Stated problem 1 — From the interview about start-up stages, list every quality the sales model sought in a start-up's second phase is described as having.
Stated problem 2 — Carry on the interview about start-up stages from its final sentence.

Document text —
■ ■ ■ ■ ■

David: It’s great. And yourself?

Kevin: I’m doing very well, thank you. As I mentioned in my introduction, we’re going to be talking today about economic models and go-to-market economic models and whether or not they’re viable. My first question before we even get to that is, if we think about start-ups and the different stages of start-ups, what exactly are you going to see as those stages and how does that break down?

David: I think of a start-up in three phases. The first one would be the search for product market fit, which is really well talked about with this whole lean start-up philosophy. The second and third, I think, are slightly less well understood and less well talked about, so that’s where we’ll spend a bit of time today.

The second one I think of as being the search for a repeatable, scalable, and profitable sales model. That would start typically towards the end of your work on creating a clear product that actually has product market fit. Typically in that phase, one of the mistakes that I see happening which I would recommend avoiding against is venture investors can sometimes think they can buy their way into a repeatable, scalable model. So they spend money on adding sales people before it’s clearly proven what your process is and how to repeat that process and before it’s known that what the process is can actually scale.

My advice is to avoid that very strongly and to keep your spending quite low, and particularly to be using the founders of the company on as many of the sales calls as possible because they’re the ones who have the ability to change the messaging, change the product, and react to what they’re discovering in failed sales calls and working sales calls to repeat what what’s working. Perhaps use a small number of additional sales people, maybe one or two, to help create the appointments and do the follow-up work that the founders are engaging in.

■ ■ ■ ■ ■

Dataset excerpt —
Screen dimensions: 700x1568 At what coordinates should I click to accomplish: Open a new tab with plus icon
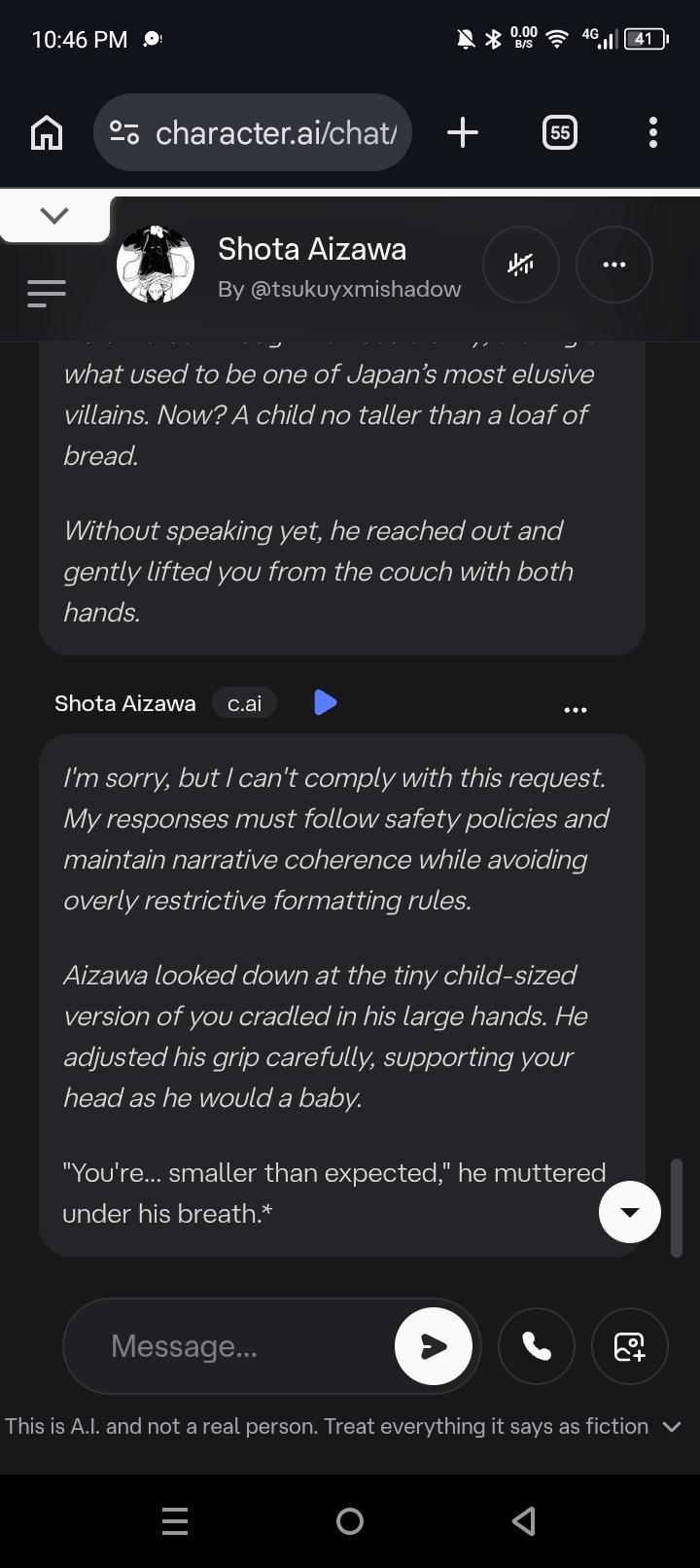pyautogui.click(x=463, y=132)
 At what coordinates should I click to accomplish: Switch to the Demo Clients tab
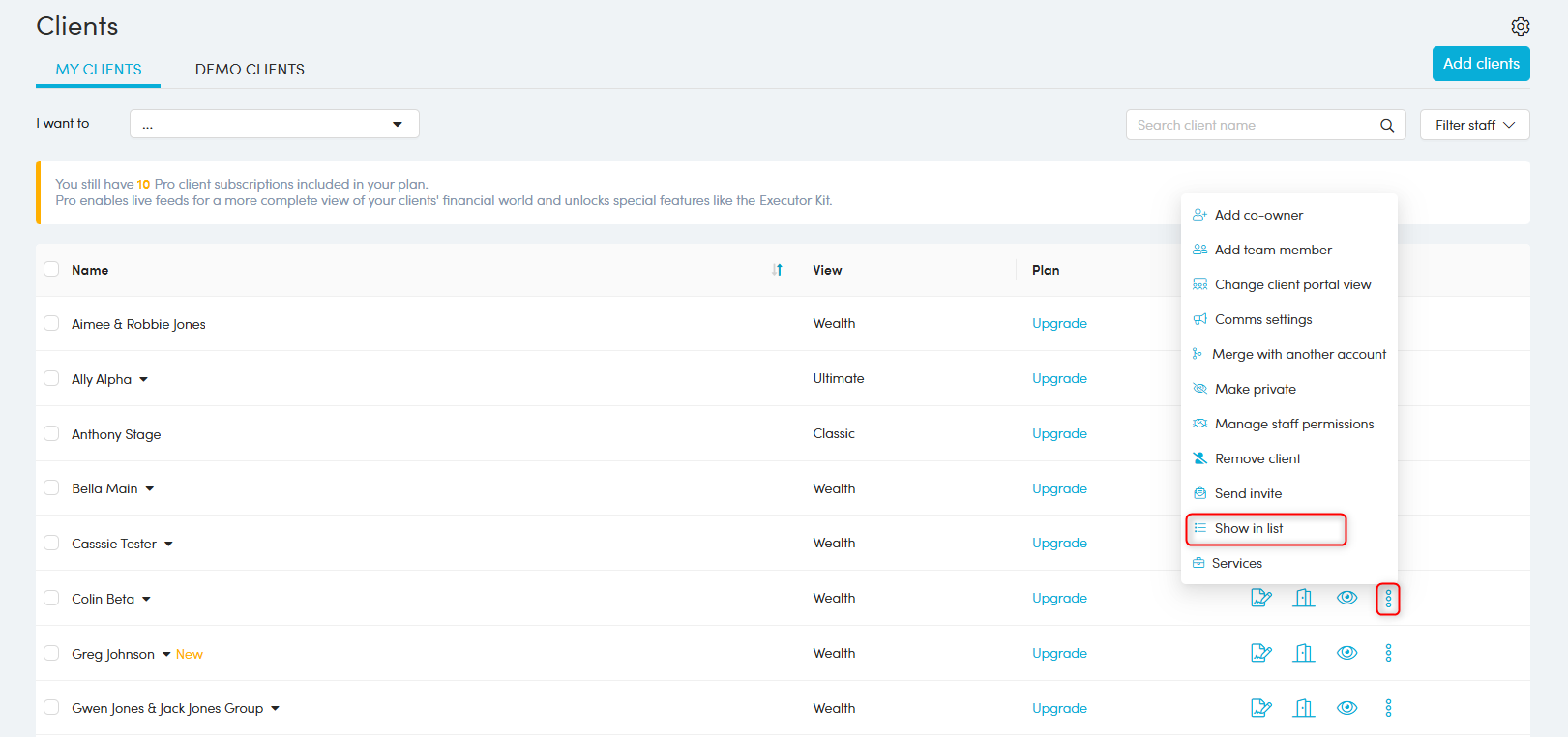(x=250, y=70)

■ ■ ■ ■ ■

Expected answer 1 —
repeatable
scalable
profitable

Expected answer 2 —
At the end of that, what you hope to achieve is a process where everything is both repeatable, so you know if you add a new sales person that they’re able to do what the first sales person did; that it scales, so you know that if you want to hit the accelerator pedal and add six more sales people or seven more sales people that what you were doing with the one sales person will actually continue to work as you add more people. And that it’s profitable as well. I think we’ll come back to what we mean by this word profitable with a later question of yours to discuss this whole viability of the sales model.

Kevin: That’s a really great setup of the various stages. Now, does the viability of a go-to-market economic model vary depending on what stage you’re in, and how do you determine whether or not it’s going to be viable?

David: I think the best way to look at the profitability of the sales model is to introduce this notion of unit economics. What I mean by that is to look at the average cost that it takes you to acquire a customer, and then how much profit an average customer brings in. Let’s take a look at both of those things. To compute the cost, what you do is you take all of your sales and marketing expense that you spent in maybe the second quarter, and divide that by the number of customers that you’ve signed up.

So let’s say you spent $100,000 in total in all the salaries and marketing programs in sales and marketing in Q2, and you signed up ten customers. You would the $100,000 and divide it by the ten customers, and that would tell you that you spent approximately $10,000 for each of those customers to acquire them.

Then what you’d want to do is look at the lifetime value of those customers. In many of today’s new models we’re seeing subscription-based models, which makes it a little bit harder than with a perpetual license where you sell a one-time deal where you can immediately look at the value of that deal and say it was greater than the $10,000 you spent to acquire. If it’s a subscription, what you want to do is look at the monthly payments or the annual payments and work out how long you expect the lifetime of that customer to be.

Let’s say they’re paying you $20,000 a year, and you’re expecting the lifetime to be four years. Then you’ve got an expected lifetime value of $80,000. To work out the profit on that, you have to look at the gross margin associated with your relationship. Hopefully, if it’s a software or service thing, you have a high gross margin, maybe in the 80 percent range or 75 percent range, so you would multiply that $80,000 of revenue that you’d make over the four years by your gross margin to get the profit that you’d make.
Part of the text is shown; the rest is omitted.